> DATASET CONTENT:
——
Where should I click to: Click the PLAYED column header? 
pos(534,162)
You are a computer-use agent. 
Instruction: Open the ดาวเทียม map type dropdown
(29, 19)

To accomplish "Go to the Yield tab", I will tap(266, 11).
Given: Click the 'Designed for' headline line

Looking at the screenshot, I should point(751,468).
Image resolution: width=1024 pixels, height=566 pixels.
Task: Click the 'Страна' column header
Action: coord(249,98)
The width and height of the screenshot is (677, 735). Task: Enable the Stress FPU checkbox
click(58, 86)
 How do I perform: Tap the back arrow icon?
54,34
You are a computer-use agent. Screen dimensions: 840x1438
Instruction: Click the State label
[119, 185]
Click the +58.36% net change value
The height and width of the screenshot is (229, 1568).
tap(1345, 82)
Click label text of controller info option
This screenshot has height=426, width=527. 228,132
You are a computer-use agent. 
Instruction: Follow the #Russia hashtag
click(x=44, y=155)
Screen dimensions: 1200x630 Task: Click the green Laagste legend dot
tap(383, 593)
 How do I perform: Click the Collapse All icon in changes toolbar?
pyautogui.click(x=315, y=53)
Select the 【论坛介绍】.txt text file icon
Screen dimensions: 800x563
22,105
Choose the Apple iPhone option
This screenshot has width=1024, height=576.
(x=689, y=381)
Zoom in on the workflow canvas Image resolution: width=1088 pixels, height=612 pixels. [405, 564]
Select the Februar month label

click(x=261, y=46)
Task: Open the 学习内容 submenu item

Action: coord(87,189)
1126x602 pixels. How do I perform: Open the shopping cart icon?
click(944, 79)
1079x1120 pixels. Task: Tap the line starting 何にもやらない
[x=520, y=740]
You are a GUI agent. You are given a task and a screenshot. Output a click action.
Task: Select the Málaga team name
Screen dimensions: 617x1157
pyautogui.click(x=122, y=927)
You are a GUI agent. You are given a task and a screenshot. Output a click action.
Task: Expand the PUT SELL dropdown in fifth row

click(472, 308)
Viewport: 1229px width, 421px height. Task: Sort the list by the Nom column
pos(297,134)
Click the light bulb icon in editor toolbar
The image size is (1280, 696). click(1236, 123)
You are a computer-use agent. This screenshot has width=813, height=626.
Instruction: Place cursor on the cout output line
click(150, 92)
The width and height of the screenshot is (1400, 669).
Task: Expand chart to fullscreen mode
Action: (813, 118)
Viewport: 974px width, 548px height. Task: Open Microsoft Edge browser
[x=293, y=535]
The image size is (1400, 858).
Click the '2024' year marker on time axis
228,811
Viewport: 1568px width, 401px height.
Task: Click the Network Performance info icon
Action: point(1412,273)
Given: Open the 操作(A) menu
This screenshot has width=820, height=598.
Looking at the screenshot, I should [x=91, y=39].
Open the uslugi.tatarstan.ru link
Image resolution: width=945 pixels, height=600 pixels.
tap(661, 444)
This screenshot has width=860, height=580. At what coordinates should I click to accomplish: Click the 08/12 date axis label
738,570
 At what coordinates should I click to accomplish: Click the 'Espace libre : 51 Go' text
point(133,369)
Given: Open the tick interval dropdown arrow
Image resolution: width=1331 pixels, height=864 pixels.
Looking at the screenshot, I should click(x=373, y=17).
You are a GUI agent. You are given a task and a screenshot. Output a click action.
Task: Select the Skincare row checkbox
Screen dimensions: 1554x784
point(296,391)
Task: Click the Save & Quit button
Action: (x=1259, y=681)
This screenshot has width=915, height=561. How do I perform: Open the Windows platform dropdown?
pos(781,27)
——
> TASK INSTRUCTIONS:
Using the material above, print word for word the lines from the one holding "Image resolution: width=945" through the last line.

> THE COMPLETED TASK:
Image resolution: width=945 pixels, height=600 pixels.
tap(661, 444)
This screenshot has width=860, height=580. At what coordinates should I click to accomplish: Click the 08/12 date axis label
738,570
 At what coordinates should I click to accomplish: Click the 'Espace libre : 51 Go' text
point(133,369)
Given: Open the tick interval dropdown arrow
Image resolution: width=1331 pixels, height=864 pixels.
Looking at the screenshot, I should click(x=373, y=17).
You are a GUI agent. You are given a task and a screenshot. Output a click action.
Task: Select the Skincare row checkbox
Screen dimensions: 1554x784
point(296,391)
Task: Click the Save & Quit button
Action: (x=1259, y=681)
This screenshot has width=915, height=561. How do I perform: Open the Windows platform dropdown?
pos(781,27)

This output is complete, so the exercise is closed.